2.2. Summarising Data¶
Now that we know how to use the pipe, we can use it to quickly and efficiently summarise data. To start we first need to introduce the summarise()
function from the tidyverse
, which we can use to summarise one or more columns in a data frame. This function uses the following syntax:
Syntax
tidyverse::summarise(df, summaryStat1 = ..., summaryStat2 = ..., ...)
Required arguments
df
: The data frame with the data.summaryStat1 = ...

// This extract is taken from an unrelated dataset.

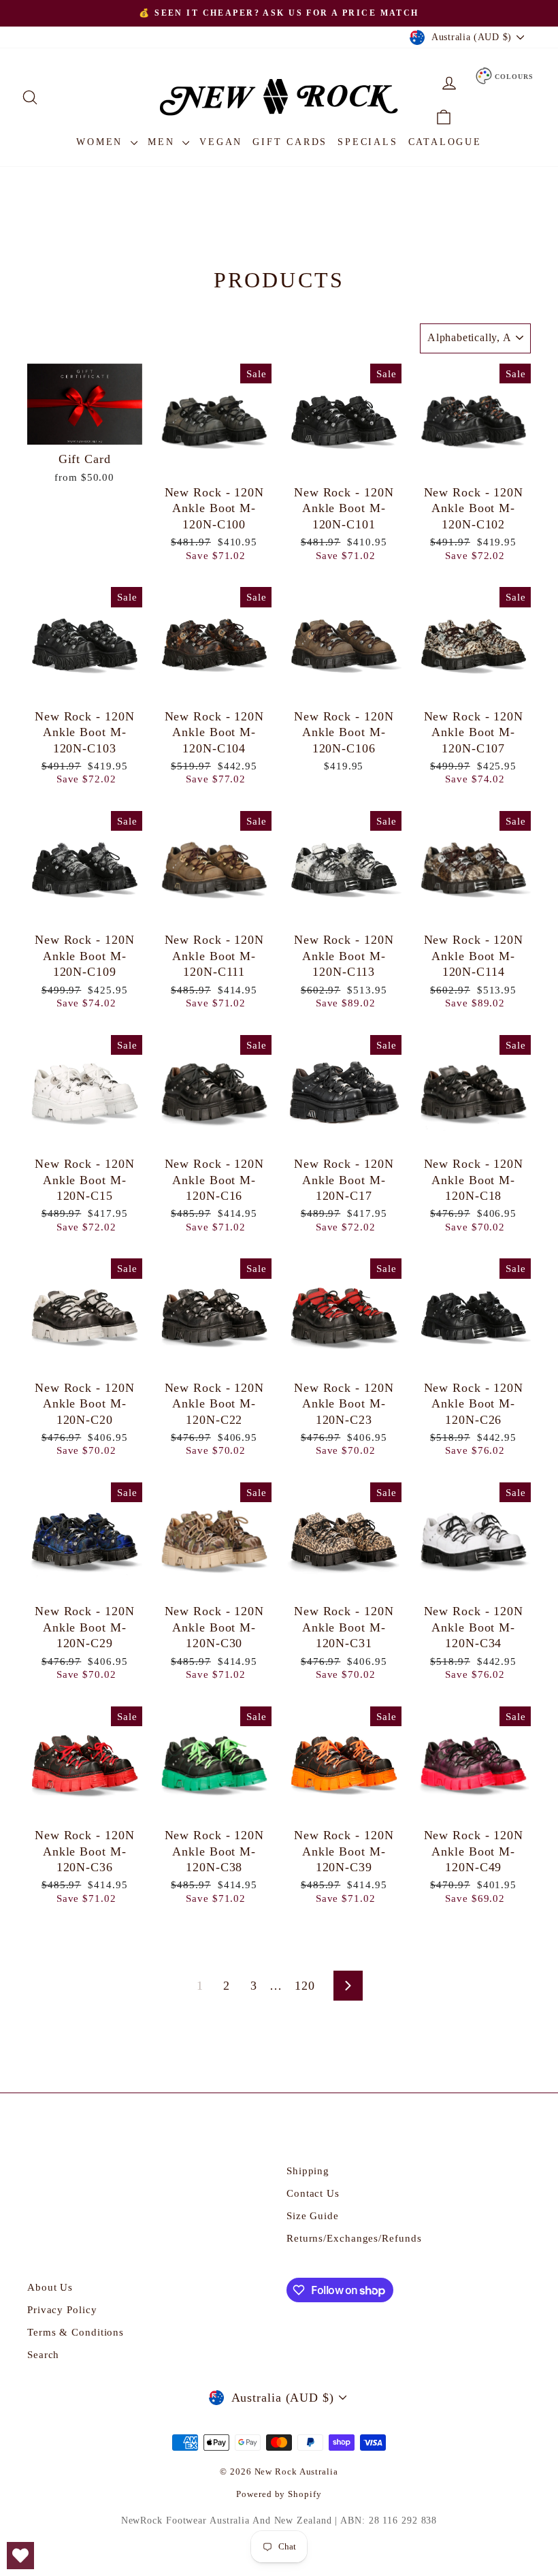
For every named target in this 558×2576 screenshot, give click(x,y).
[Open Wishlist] (20, 2555)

: The summary statistic we would like to calculate.
Optional arguments
summaryStat2 = ..., ...
: Any additional summary statistics we would like to calculate.

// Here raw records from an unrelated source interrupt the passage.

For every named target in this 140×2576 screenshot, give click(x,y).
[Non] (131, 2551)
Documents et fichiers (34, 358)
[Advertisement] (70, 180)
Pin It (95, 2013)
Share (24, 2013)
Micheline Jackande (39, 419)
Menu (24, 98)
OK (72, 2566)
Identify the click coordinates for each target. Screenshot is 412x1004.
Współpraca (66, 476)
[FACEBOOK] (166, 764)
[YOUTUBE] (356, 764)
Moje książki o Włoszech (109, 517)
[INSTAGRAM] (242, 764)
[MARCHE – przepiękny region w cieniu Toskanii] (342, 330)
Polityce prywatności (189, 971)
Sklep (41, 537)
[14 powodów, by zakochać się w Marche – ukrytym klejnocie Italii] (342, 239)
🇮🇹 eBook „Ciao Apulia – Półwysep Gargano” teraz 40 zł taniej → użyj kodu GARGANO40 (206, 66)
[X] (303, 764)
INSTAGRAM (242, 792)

For example, we can use summarise()
to calculate all of the following at once from employees
:
The average of
Salary
The standard deviation of
Salary
The minimum
Age
The maximum
Age
summarise(employees, meanSalary = mean(Salary, na.rm = TRUE),
sdSalary = sd(Salary, na.rm = TRUE),
minAge = min(Age),
maxAge = max(Age))
meanSalary | sdSalary | minAge | maxAge |
---|---|---|---|
158034.3 | 39677.02 | 25 | 65 |
It is often useful to include the helper function n()
within summarise()
, which will calculate the number of observations in the data set. Note that this is similar to the nrow()
function that we saw in the bootcamp, but n()

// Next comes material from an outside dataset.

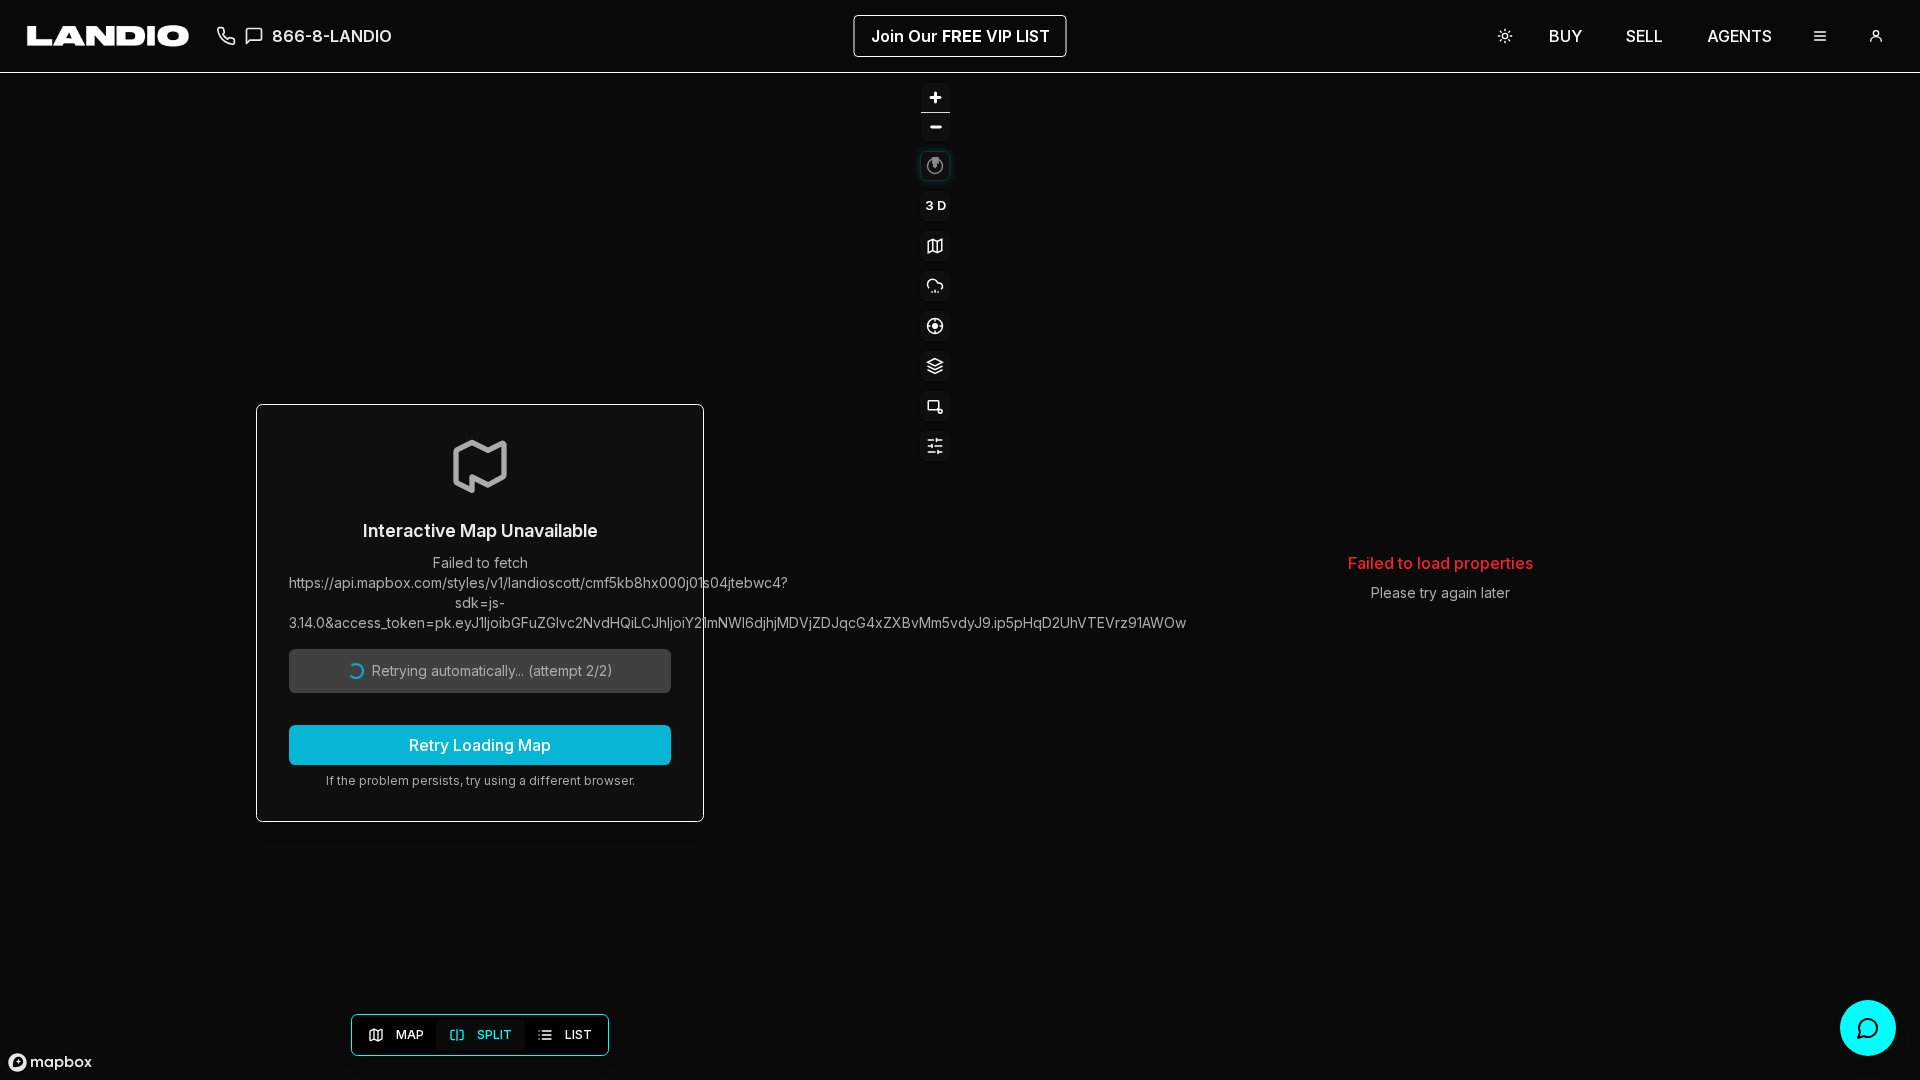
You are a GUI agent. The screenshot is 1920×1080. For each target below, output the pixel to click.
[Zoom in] (935, 97)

only works within other tidyverse
functions.
summarise(employees, meanSalary = mean(Salary, na.rm = TRUE),
sdSalary = sd(Salary, na.rm = TRUE),
minAge = min(Age),
maxAge = max(Age),
nObs = n())
meanSalary | sdSalary | minAge | maxAge | nObs |
---|---|---|---|---|
158034.3 | 39677.02 | 25 | 65 | 908 |
The summarise()
function is useful for calculating summary statistics, but it becomes even more powerful when we combine it with group_by()
.
Syntax
tidyverse::group_by()
Imagine that we wanted to calculate separate summary statistics for each of the three offices (New York
, Boston
, and Detroit
) separately, not across the entire data set. To accomplish this, we can use the pipe to pass the data through group_by()
first, then pass it through summarise()
. Any variable(s) we specify in group_by()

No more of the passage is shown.